Cape Cod vs. Cape Coral
I split my time between Cape Cod, Massachusetts and Cape Coral, Florida. Although I'm always living on “the Cape,” the two places are very different.
I'm a New Englander. If you're from New England, I don't have to explain; you already understand. If you're not from New England, let me just say that we're private. The Lovely Louise and I have lived in our home on Cape Cod for over six years. I don't know any of my neighbors, and that's actually just fine with me. No one just stops in for coffee or to borrow any tools or to ask me to help with some project they're doing.
Cape Coral is different. We live in a great neighborhood, and we've met all of the neighbors—actually, Louise met them and I got introduced because they thought I was just some fictional person she had made up.

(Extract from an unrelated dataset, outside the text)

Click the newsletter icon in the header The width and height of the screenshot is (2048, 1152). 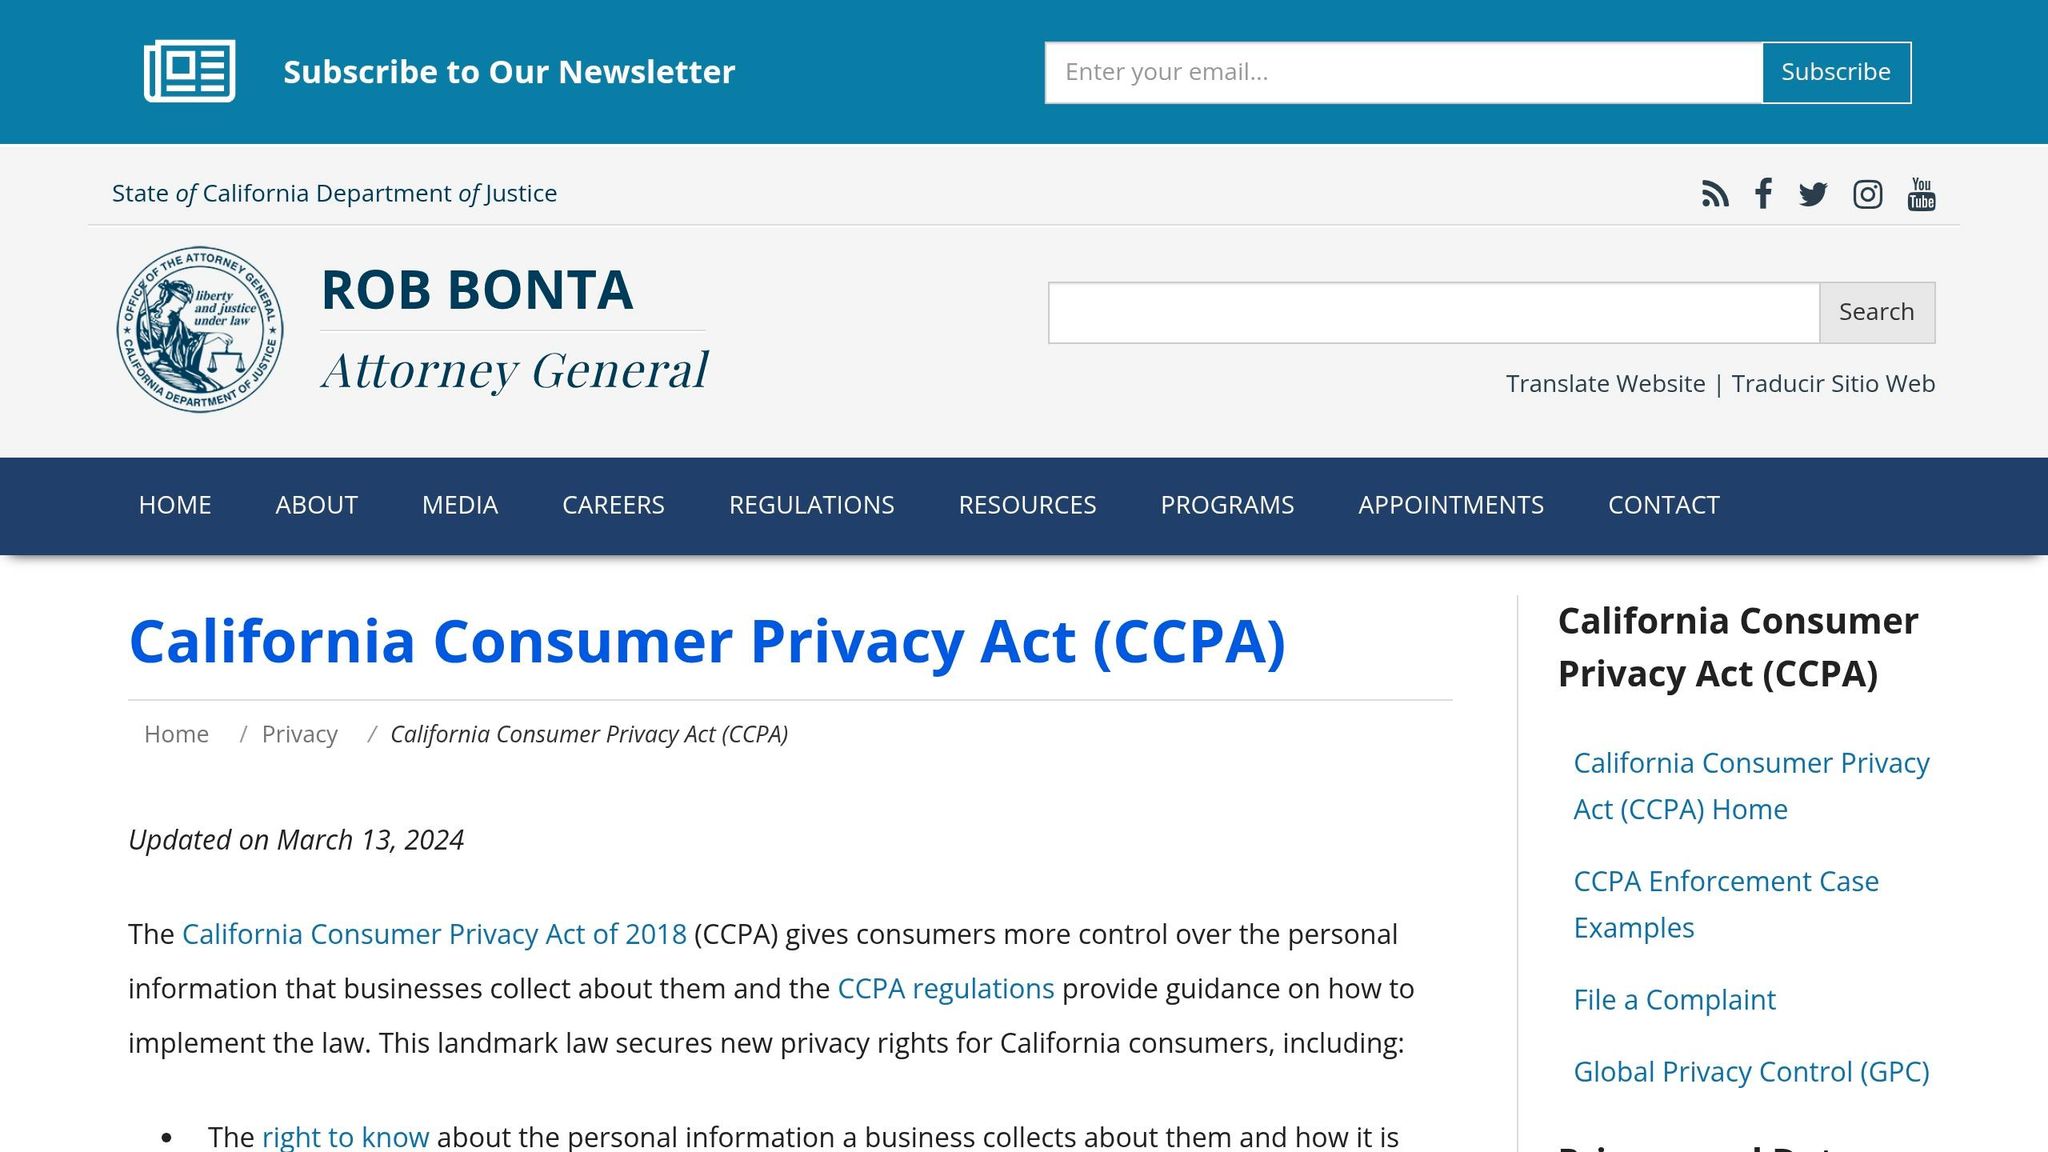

We're particularly friendly with our neighbors across the street, John and Linda. Louise and Linda have become best buddies, and Louise thinks nothing of saying, “I'm going to pop over to Linda's and see how she is.” This little “pop over” can last for hours. Once in a while, John will come over to our house just to say hello and chat. It still surprises me, because I just can't bring myself to do that. I don't even visit my mother without calling first to make sure it's convenient.
Every evening in Cape Coral, the neighbors gather in the street outside our house to go for their evening walk. Louise actually counts down the minutes until she can join them. I don't go. Not only do I not like walking, but they always walk during cocktail hour. Six o'clock at night is time for drinking, not walking. Besides, they don't really walk; they sort of saunter. Some of them bring their little dogs with them, and they have to stop every ten feet for the dogs to do their business or because the dogs have smelled something. A walk around our block, which would normally take about five minutes, becomes a twenty- to thirty-minute event while they discuss the events of the day. Not my thing.

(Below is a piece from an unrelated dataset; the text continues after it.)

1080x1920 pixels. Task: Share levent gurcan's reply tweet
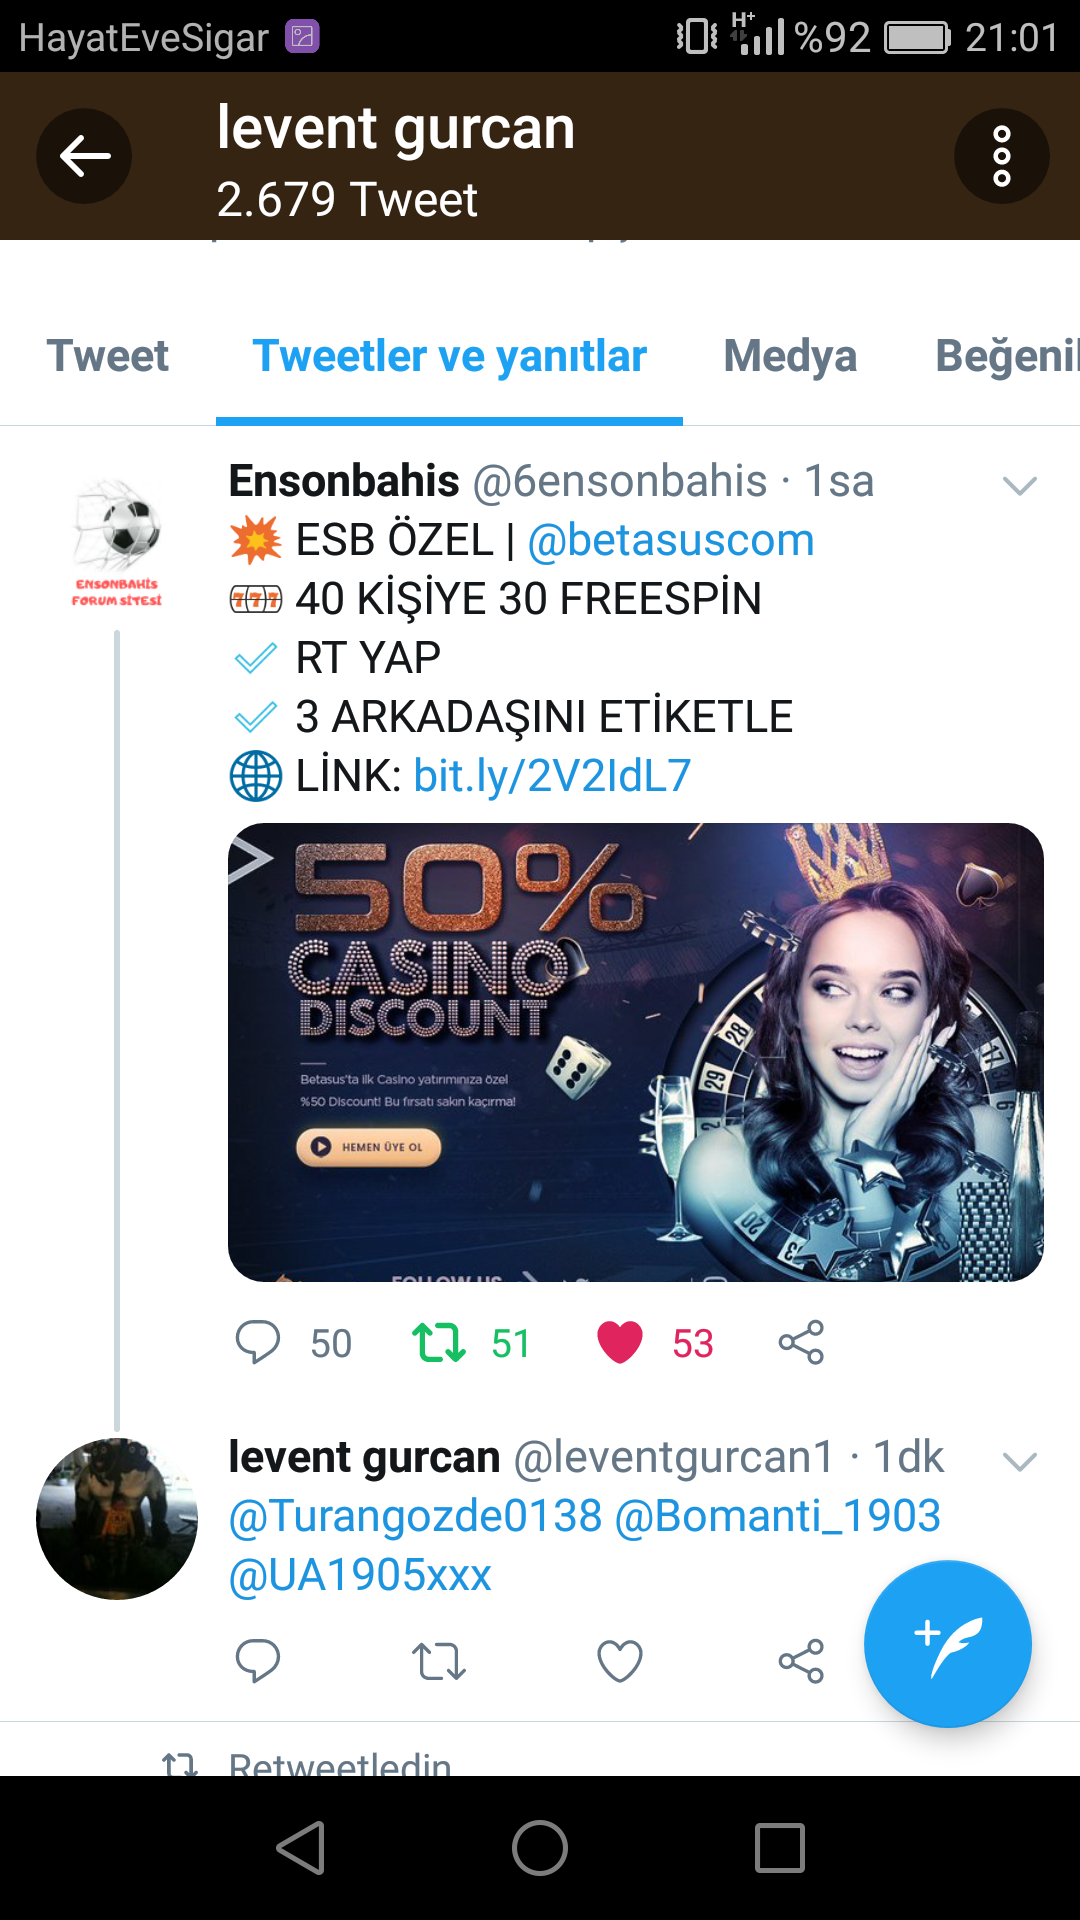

We have lots of very nice restaurants on Cape Cod, but it seems like they all have the same menu: fried seafood and simple steaks. In Cape Coral, however, there are different restaurants everywhere. There's a Cuban restaurant we love for breakfast, where two people can get a full breakfast and get out of there for just over ten bucks. We have Peruvian, German, Polish, Vietnamese, Thai, and—possibly our favorite—a place called the Lobster Lady where they serve … wait for it … New England seafood. It's not really like the food on Cape Cod but, for Florida, it's pretty good.

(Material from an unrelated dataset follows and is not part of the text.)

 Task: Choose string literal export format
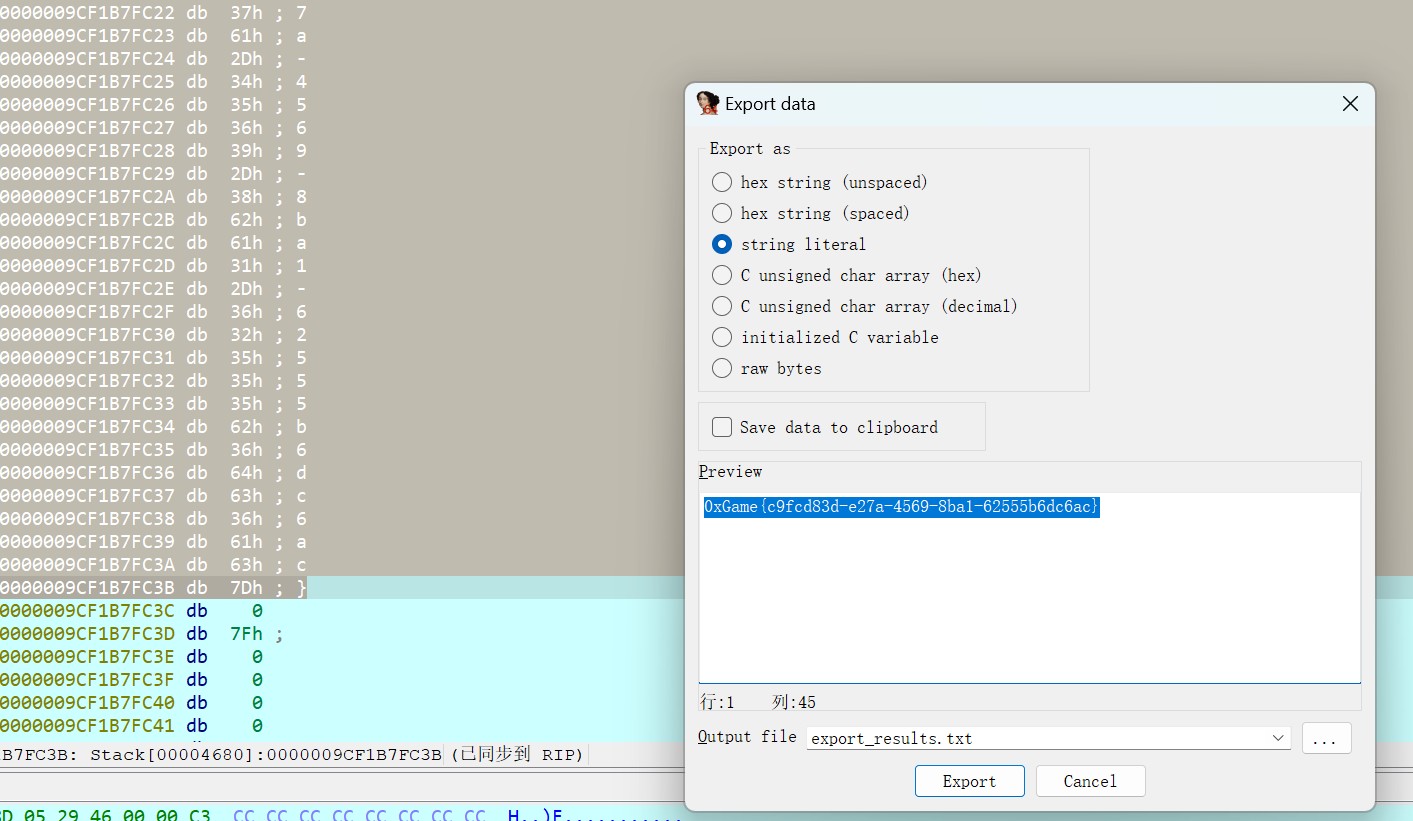pos(722,244)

Shopping is different as well. On Cape Cod, shopping is concentrated in specific areas. In Cape Coral and nearby Ft. Myers, there are stores and malls all over the place. Shopping is big-time in Florida, and we have everything you can imagine.
The one thing I really haven't gotten used to is the people. People in New England are properly reserved and it can take years to get to know them. In Florida everyone is so damn friendly, and I don't trust it. I think they want something from me. I don't know what it is, but when everyone tries to make friends with me I think they must have serious and deeply rooted psychological problems, and I'm worried it may be contagious.